◆ **Dataset content**:

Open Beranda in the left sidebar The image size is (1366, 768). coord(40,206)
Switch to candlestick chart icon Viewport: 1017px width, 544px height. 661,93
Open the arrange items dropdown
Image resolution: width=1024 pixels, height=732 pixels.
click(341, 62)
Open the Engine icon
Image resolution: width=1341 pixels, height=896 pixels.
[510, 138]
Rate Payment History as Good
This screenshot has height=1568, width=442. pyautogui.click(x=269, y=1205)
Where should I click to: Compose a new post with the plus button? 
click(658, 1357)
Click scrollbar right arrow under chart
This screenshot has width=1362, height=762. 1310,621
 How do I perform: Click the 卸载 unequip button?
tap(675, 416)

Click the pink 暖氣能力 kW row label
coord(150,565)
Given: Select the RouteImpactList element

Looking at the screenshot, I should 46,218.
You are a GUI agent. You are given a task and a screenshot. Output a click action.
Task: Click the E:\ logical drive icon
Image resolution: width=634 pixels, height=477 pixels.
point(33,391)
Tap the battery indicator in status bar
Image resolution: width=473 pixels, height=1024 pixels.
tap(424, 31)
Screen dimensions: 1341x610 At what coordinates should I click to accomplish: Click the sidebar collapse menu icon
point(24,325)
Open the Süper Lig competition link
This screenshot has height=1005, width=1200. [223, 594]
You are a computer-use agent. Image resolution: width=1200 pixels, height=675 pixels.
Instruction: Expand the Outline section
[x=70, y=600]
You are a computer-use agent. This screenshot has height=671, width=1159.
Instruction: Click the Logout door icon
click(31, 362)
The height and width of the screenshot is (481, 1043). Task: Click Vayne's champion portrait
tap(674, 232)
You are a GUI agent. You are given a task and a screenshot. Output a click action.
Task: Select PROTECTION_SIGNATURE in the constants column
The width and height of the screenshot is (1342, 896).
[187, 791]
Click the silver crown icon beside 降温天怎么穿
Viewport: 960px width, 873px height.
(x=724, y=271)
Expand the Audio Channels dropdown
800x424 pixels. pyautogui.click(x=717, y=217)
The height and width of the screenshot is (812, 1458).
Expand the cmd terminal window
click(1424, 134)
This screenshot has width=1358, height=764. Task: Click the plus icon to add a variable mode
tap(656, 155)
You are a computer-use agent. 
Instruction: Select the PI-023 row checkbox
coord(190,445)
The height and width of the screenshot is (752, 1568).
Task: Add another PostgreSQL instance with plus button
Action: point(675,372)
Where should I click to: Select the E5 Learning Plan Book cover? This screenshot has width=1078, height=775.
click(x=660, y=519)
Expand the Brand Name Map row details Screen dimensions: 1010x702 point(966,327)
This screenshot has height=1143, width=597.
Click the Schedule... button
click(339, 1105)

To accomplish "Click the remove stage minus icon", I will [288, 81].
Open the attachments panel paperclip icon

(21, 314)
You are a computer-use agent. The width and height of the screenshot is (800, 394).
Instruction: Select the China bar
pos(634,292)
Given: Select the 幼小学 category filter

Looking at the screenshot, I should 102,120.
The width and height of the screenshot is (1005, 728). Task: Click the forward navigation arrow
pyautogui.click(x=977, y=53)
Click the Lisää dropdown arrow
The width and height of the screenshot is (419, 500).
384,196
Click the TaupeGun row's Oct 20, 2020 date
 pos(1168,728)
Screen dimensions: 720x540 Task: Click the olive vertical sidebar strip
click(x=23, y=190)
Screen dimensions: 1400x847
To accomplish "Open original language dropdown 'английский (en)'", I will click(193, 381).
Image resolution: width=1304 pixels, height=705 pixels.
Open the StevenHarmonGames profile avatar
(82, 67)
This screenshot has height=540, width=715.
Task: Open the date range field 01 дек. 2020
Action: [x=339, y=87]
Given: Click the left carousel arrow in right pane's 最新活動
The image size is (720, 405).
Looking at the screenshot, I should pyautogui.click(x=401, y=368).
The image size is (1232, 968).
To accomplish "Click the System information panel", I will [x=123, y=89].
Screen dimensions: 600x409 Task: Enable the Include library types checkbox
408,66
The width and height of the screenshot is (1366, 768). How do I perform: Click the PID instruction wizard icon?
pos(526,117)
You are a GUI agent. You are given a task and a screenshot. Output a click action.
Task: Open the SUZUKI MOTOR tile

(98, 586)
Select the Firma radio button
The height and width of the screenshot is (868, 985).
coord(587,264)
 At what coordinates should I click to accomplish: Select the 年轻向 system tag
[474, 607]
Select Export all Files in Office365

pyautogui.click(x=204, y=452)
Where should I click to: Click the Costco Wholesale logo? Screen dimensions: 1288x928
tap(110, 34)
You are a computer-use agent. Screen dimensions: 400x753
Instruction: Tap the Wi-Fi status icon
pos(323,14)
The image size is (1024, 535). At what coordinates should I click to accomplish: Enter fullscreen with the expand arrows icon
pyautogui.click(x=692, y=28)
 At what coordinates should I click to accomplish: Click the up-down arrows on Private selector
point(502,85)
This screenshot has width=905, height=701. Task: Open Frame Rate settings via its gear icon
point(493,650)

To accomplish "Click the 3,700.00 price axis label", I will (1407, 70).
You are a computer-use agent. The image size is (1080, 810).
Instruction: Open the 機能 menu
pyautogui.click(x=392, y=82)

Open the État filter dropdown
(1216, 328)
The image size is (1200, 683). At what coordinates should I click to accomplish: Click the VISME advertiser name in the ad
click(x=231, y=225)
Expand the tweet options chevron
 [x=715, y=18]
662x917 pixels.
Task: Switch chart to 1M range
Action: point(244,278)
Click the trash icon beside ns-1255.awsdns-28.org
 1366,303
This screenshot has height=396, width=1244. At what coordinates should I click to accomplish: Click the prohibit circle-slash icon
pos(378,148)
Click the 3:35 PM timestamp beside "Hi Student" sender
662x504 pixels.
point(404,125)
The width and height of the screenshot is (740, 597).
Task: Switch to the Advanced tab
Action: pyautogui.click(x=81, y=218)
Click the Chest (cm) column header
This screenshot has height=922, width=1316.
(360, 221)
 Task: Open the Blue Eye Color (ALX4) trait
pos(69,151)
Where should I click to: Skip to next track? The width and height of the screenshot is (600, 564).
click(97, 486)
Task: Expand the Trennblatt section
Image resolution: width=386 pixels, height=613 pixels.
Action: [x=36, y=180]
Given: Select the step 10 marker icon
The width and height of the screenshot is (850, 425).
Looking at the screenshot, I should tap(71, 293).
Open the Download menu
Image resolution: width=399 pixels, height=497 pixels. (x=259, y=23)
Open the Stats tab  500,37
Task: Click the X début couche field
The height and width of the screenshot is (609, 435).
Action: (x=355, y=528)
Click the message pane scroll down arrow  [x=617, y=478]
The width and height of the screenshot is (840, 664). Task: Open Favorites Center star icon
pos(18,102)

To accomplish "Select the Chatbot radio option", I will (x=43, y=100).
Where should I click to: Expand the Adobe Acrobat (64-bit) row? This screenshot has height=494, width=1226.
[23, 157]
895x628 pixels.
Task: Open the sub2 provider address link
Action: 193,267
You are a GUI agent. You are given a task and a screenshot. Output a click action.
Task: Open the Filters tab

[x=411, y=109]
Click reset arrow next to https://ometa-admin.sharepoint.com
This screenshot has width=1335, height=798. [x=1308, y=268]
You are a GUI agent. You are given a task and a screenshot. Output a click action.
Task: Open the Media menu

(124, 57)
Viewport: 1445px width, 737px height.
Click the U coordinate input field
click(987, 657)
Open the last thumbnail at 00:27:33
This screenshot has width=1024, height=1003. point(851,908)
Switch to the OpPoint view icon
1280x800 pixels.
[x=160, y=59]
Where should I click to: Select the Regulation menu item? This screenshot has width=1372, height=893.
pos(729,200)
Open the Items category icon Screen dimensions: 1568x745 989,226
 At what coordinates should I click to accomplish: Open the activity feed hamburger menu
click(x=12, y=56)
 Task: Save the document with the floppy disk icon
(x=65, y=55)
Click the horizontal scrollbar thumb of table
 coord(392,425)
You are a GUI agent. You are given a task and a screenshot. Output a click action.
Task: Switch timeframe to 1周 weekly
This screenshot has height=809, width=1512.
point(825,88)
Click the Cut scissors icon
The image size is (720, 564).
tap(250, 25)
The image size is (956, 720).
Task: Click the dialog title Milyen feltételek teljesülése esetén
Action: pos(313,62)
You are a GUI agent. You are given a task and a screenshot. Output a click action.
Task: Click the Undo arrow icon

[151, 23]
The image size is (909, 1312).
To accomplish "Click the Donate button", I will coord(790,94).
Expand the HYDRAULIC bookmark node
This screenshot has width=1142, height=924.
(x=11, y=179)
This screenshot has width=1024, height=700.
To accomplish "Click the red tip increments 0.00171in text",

◆ **Your instructions**: Quote every line from the beginning of the entries up to and including the line that contains "You are a computer-use agent. Image".

◆ **Result of this exercise**:
Open Beranda in the left sidebar The image size is (1366, 768). coord(40,206)
Switch to candlestick chart icon Viewport: 1017px width, 544px height. 661,93
Open the arrange items dropdown
Image resolution: width=1024 pixels, height=732 pixels.
click(341, 62)
Open the Engine icon
Image resolution: width=1341 pixels, height=896 pixels.
[510, 138]
Rate Payment History as Good
This screenshot has height=1568, width=442. pyautogui.click(x=269, y=1205)
Where should I click to: Compose a new post with the plus button? 
click(658, 1357)
Click scrollbar right arrow under chart
This screenshot has width=1362, height=762. 1310,621
 How do I perform: Click the 卸载 unequip button?
tap(675, 416)

Click the pink 暖氣能力 kW row label
coord(150,565)
Given: Select the RouteImpactList element

Looking at the screenshot, I should 46,218.
You are a GUI agent. You are given a task and a screenshot. Output a click action.
Task: Click the E:\ logical drive icon
Image resolution: width=634 pixels, height=477 pixels.
point(33,391)
Tap the battery indicator in status bar
Image resolution: width=473 pixels, height=1024 pixels.
tap(424, 31)
Screen dimensions: 1341x610 At what coordinates should I click to accomplish: Click the sidebar collapse menu icon
point(24,325)
Open the Süper Lig competition link
This screenshot has height=1005, width=1200. [223, 594]
You are a computer-use agent. Image resolution: width=1200 pixels, height=675 pixels.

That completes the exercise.